Nov. 2: Tour to Discuss North Korean Humanitarian Crisis
For decades, volatile North Korea has been widely considered to be among the world’s most secretive societies. It is one of the few countries still under centralized communist rule. And, while its global security issues generally dominate the headlines, another story is brewing inside the country’s borders.
Hundreds of thousands of North Koreans are enslaved in prison camps today and up to 300,000 have escaped to China – seeking food, medicine, work, or freedom from political and religious oppression. Among those, 70 to 90 percent of North Korean women are trafficked and sold into the sex trade, and more and more refugees are fleeing to Southeast Asia to escape imprisonment upon repatriation from the Chinese government.
To educate the public on the crisis, LiNK (Liberty in North Korea), a U.S.-based grassroots organization devoted to the North Korean humanitarian and refugee crisis, will present “The Reliance Tour” at 7 p.m. on Wednesday, Nov. 2, in Kresge Recital Hall. The event is free and open to the public and will feature a discussion and short film titled “Hiding,” a documentary that exposes what life is like for North Korean refugees hiding in China.
The event is sponsored by Augustana Mission for Peace (AMP), a student-led organization.
About LiNK: LiNK provides protection and aid to North Korean refugees hiding in China and, utilizing a modern-day underground railroad through Southeast Asia, rescues refugees and helps them to reach freedom.

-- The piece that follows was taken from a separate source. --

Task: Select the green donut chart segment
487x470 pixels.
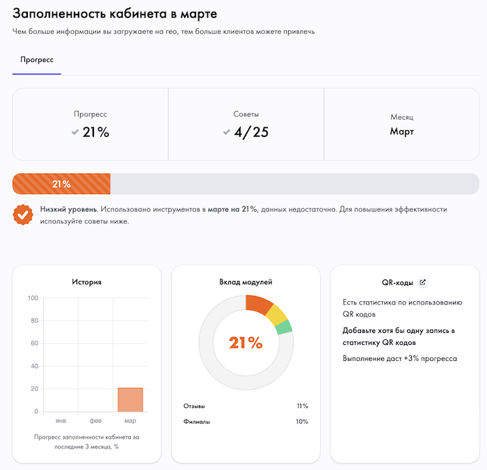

LiNK’s global grassroots movement seeks to raise awareness of this crisis and provides a way for the international community to take part in bringing about effective change. The organization documents the stories of North Koreans to tell the world about the North Korea crisis through its Movement program, which consists of high school and college Chapters that serve as LiNK’s arms in building awareness across the nation.